Random Walk and managers


Not a techinician many in markets are , some have instincts what to buy and what not to , some buy on tips, some buy on call from their sales brokers. But ,

I do use charts, but in combination with sentiment, valuation,  monetary analysis, trend, quantitative data and macro-economics. I am much less interested in the classic pattern recognition TA than I am in Trend and Market Internals. You don’t build a house with just a hammer, and there’s no reason not to use tools that have proven historically useful.  

Many of the charts I use are not what is commonly thought of as pure "Technical Analysis;"  Rather, they are often market internals: Up/down volume, Advance/Decline line, 52 week high/lows, % of stocks below 200 day moving average, etc.  — a true technician would call these quantitative and not technical.

However, I cannot imagine ever buying a stock without first pulling up a chart.  So I guess that makes me reliant on technical analysis in some way.

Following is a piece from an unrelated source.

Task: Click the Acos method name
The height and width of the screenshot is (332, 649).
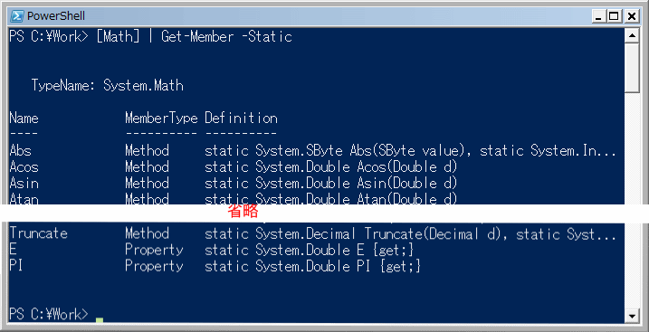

Second, we should note for the record that the Efficient Market Hypothesis has become an outdated — and disproven — cliche. The Random Walk theory and EMH posits that consistent and regular outperformance of the market is impossible. Even the father of the EMH, Burton Malkiel, the Princeton professor who wrote A Random Walk Down Wall Street, has admitted that the many talented managers have consistently outperformed the indices — something not possible under a truly random walk thesis.

These outperformers include many technical and quantitative driven strategies. Hence, why Malkiel abandoned his so called strong random walk thesis — it was simply wrong. The original concept had too many flaws, and too numerous holes poked in it. So he introduced the weak version, who’s primary attribute is that it is less wrongthan the strong verison. Give Malkiel credit for recognizing the theories flaw and attempting to compensate for it.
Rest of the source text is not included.